29. La Commission admet qu'en vertu de l'article 232, paragraphe 1, du traité CEE, et en raison des règles du traité CECA relatives aux aides accordées aux entreprises relevant de ce traité, la directive ne peut s'appliquer à de telles entreprises. Quant aux entreprises du secteur nucléaire, elle fait valoir que le traité CEEA ne contient pas de dispositions sur les aides étatiques. Les articles 92 et 93 du traité CEE et, partant, la directive seraient donc applicables aux entreprises relevant de ce secteur, sous réserve des exceptions prévues expressément à l'article 4 de la directive.

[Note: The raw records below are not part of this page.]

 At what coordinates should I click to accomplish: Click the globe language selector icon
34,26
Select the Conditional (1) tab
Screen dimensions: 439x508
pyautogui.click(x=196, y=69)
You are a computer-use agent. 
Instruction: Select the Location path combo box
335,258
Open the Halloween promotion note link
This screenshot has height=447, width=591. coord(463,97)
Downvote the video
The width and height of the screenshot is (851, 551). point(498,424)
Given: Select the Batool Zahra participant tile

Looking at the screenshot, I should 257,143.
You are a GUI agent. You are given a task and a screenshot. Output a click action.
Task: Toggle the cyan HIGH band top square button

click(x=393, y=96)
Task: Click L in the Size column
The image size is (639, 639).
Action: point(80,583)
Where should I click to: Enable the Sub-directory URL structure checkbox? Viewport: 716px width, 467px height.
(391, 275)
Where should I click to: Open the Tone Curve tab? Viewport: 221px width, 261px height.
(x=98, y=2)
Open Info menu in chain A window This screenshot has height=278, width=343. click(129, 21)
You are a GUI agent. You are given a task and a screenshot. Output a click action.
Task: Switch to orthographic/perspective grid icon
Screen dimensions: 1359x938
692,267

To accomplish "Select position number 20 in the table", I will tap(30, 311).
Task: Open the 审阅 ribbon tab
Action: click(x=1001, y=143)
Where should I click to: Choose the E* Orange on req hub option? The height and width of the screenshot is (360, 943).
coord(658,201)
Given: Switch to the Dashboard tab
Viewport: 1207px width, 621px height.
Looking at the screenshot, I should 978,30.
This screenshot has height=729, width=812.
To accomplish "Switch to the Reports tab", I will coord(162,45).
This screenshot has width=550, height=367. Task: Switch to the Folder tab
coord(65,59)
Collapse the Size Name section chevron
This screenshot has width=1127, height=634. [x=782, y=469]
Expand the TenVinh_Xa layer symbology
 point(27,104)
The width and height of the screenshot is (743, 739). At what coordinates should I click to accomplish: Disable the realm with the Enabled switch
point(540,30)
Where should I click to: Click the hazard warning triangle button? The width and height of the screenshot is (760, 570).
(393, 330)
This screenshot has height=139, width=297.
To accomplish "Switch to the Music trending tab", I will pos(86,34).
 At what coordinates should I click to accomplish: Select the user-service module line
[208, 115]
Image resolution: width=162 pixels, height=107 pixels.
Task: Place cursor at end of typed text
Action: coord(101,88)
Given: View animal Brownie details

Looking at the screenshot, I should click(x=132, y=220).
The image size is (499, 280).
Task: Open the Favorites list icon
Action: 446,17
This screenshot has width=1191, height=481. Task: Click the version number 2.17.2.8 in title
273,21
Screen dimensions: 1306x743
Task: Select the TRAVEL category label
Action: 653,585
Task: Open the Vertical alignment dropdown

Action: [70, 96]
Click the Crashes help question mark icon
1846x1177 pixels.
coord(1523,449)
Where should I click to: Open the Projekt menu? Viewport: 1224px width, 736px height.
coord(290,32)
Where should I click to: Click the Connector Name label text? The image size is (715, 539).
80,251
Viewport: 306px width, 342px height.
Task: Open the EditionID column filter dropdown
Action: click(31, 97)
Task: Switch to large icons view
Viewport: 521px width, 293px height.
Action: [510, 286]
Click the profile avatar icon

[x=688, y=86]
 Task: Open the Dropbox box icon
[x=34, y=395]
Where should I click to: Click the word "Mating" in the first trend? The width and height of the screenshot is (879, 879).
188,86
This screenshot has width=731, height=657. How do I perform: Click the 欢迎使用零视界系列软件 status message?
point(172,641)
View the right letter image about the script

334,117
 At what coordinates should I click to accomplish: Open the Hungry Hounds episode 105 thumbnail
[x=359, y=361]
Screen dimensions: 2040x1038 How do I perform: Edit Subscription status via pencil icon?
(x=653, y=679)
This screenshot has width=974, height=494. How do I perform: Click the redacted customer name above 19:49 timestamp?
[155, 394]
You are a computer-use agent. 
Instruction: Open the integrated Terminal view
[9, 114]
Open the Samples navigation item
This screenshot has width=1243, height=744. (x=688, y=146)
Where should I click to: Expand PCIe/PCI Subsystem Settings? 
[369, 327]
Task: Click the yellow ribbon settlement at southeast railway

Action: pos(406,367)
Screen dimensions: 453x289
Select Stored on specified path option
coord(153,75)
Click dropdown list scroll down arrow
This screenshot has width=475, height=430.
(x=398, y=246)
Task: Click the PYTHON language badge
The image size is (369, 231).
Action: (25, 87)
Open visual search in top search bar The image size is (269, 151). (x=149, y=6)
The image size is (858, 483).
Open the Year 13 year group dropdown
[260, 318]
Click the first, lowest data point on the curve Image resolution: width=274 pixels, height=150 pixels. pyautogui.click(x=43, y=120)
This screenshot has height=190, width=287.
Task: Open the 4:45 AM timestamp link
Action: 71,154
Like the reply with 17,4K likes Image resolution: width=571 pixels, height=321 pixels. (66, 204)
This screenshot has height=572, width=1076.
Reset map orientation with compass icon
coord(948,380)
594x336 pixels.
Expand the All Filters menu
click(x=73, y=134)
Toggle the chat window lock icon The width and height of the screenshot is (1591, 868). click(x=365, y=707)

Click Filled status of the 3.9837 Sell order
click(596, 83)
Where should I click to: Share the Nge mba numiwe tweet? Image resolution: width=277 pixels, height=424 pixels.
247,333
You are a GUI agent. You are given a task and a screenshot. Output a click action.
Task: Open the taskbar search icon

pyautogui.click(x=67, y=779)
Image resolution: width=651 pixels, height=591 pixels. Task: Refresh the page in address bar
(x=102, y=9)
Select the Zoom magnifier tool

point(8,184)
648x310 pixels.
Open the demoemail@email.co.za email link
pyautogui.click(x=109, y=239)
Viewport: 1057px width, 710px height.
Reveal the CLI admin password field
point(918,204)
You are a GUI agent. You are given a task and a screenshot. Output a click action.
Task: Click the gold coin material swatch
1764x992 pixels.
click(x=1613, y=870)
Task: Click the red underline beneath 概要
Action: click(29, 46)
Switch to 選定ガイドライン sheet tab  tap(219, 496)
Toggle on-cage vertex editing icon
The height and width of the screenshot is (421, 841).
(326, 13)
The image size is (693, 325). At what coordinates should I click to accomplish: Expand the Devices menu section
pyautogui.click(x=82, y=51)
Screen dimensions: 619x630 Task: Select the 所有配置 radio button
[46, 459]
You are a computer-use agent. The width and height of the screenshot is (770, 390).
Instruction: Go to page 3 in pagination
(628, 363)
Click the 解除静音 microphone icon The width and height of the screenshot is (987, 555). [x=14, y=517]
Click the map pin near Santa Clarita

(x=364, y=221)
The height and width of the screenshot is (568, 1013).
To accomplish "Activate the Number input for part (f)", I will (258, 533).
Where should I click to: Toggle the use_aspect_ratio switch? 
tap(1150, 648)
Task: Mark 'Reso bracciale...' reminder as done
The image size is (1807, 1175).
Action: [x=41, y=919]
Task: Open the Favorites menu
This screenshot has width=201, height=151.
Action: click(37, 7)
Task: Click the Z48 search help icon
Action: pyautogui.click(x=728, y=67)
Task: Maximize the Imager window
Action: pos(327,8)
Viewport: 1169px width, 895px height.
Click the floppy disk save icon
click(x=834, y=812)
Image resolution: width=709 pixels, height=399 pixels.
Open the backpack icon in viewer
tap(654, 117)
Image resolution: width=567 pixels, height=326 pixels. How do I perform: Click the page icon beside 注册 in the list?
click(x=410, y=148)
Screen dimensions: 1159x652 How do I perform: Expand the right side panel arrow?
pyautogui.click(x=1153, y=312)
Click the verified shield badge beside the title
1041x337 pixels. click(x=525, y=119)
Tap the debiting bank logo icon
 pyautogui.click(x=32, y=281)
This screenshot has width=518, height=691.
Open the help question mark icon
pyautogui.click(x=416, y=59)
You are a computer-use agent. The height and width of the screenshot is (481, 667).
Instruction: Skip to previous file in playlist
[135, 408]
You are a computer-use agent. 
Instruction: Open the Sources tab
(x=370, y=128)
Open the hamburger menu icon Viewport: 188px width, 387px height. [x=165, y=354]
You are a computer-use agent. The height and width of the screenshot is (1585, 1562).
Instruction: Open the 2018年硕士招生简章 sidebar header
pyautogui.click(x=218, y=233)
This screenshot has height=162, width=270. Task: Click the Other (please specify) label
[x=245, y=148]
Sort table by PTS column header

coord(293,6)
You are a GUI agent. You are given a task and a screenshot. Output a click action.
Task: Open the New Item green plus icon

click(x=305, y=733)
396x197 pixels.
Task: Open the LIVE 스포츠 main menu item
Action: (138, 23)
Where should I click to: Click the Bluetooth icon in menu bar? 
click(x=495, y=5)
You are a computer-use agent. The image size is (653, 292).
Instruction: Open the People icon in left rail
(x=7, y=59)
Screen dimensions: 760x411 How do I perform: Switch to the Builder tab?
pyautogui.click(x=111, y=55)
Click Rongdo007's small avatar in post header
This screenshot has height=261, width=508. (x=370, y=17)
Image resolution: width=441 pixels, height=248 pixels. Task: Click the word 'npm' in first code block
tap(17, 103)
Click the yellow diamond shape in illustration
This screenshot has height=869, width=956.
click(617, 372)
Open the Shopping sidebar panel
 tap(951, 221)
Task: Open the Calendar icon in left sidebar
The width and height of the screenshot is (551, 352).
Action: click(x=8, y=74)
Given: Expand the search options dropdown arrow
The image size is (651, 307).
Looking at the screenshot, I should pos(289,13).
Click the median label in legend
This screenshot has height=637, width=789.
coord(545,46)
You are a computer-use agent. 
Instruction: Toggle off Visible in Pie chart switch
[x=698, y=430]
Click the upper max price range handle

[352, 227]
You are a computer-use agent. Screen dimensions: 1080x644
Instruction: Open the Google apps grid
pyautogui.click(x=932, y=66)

30. Aux termes de l'article 232, paragraphe 1, du traité CEE, les dispositions de ce traité ne modifient pas celles du traité CECA, notamment en ce qui concerne les droits et obligations des Etats membres, les pouvoirs des institutions de cette Communauté et les règles posées par ce traité pour le fonctionnement du Marché commun du charbon et de l'acier.
31. Comme l'article 90, paragraphe 3, concerne justement les pouvoirs des institutions et comme la directive litigieuse impose des obligations aux Etats membres dans le domaine des aides dans lequel le traité CECA contient lui-même des règles s'adressant aux Etats membres et aux entreprises relevant du marché du charbon et de l'acier, il ressort directement de l'article 232 du traité CEE que la directive litigieuse ne saurait être appliquée aux relations avec de telles entreprises. Pour cette raison, la directive n'est entachée d'aucune illégalité sur ce point, bien qu'il eut été sans doute préférable, dans l'intérêt de la clarté des situations juridiques, que l'exclusion de ces entreprises résulte des termes mêmes de la directive.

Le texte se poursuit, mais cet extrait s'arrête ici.